Dr. Mahiben Maruthappu, Senior Fellow to the CEO at NHS England, outlines how digitalisation will transform healthcare…
Digital has transformed almost every aspect of our society, from how we order a taxi, to renting accommodation, to ordering food. It has improved the efficiency of banking transactions 100-fold and saves the airline industry over £2bn a year.
Yet, while the majority of our population owns a smartphone and uses digital, at the moment only a small number use it to interact with the NHS. We speak of sweating our assets in healthcare, but perhaps the most overlooked asset is the smartphone. Tremendously powerful, personalised and connected. At a time when pressures on the NHS couldn’t be higher, the need to adopt digital and incorporate smartphones couldn’t be greater.
As the NHS seeks to achieve its aims of radically upgrading prevention, better integrating care, and boosting efficiency, digital is the tool that can enable each of these to occur in tandem. From supporting patients in achieving self-care, to diagnostic support to clinicians, to integrated electronic medical records that combine data spanning the health and social care system, while slicing through administrative costs.

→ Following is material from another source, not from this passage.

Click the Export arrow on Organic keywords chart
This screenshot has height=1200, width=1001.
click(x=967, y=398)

Digital can and will transform care. The only question is when.
In an effort to embrace and harness digital, we have a launched a number of initiatives to disrupt the system, matched by over £4bn of funding in NHS technology over the coming years:
Prevention: type 2 diabetes costs the NHS around £9bn a year and entails a number of serious complications for patients, including limb amputation – even though the condition is largely preventable through lifestyle modification. To address this, we have launched the world’s first Digital Diabetes Prevention Programme, aimed to identify patients at high risk of type 2 diabetes and, using a digital platform, to encourage them to adopt a healthier diet with greater physical activity, to reverse this risk and prevent diabetes from occurring.

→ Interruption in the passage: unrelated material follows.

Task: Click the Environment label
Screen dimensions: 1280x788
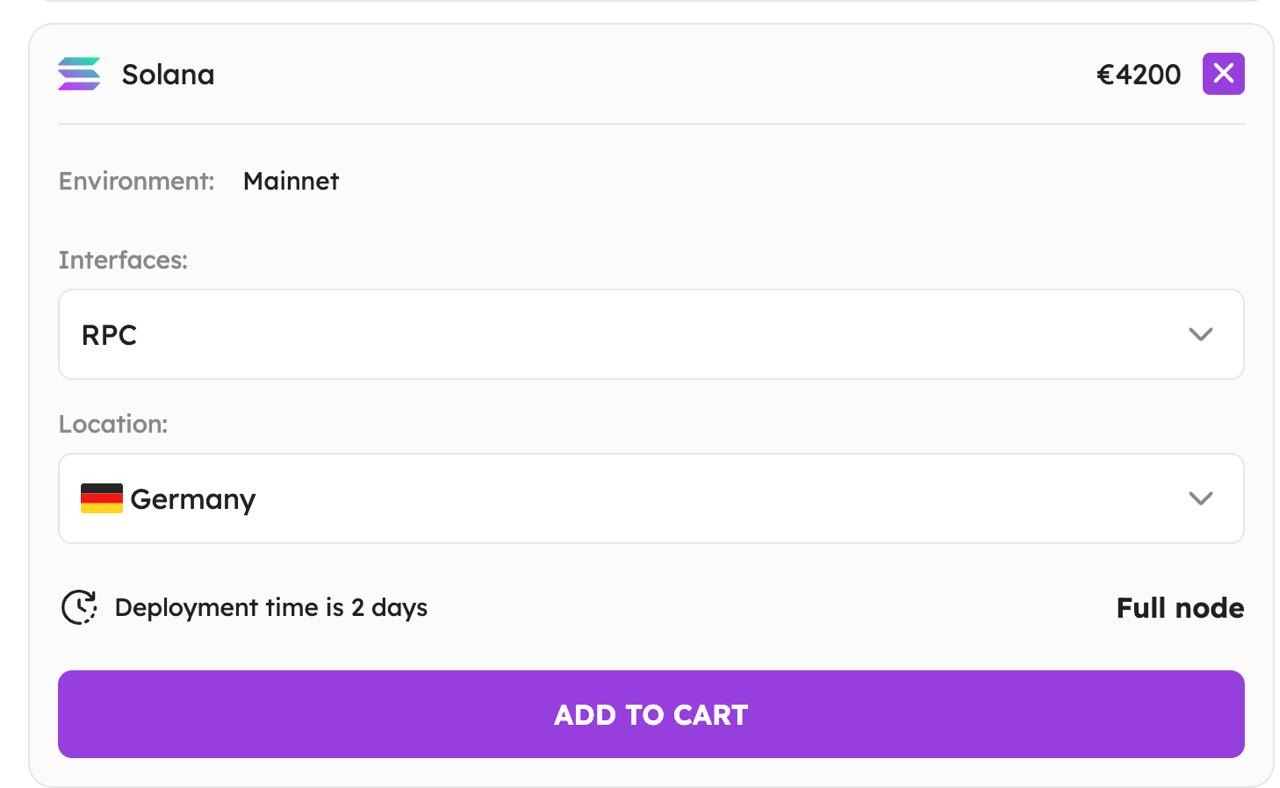Action: click(136, 181)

Patient empowerment: we have found ways to encourage use of apps in the NHS to allow patients to better manage their own conditions, from chronic obstructive pulmonary disease (COPD) to mental health problems, while knowing that the digital technologies they are using are evidence-based and cost-effective.
Specialist care: a dozen NHS hospital trusts have been selected to serve as digital exemplars. Each hospital is receiving up to £10m, to enable front-line staff to use digital tools and deliver better care. These range from real time video links between ambulances and emergency departments to support better care during journeys to hospital; electronic detection and alerting of patient deteriorations such as sepsis; and online systems able to reduce medication errors by up to half.
Scale: while the NHS has a strong track record when it comes to the discovery and development of innovations, it has struggled to achieve scale. To tackle this head-on, we launched the NHS Innovation Accelerator (NIA) one year ago, designed to spread tried and tested technologies across the health service, including apps and digital social networks. In its first 6 months the NIA benefited over 3 million patients, and within a year over 380 organisations had adopted NIA technologies, demonstrating that the NHS can indeed be disruptive.
These initiatives are part of a comprehensive strategy to digitalise the NHS; empowering patients to better manage their conditions, enabling front-line staff to deliver higher quality care, and boosting system efficiency. The digital revolution has the potential to realise our health, quality and efficiency ambitions; now is the time to embrace it.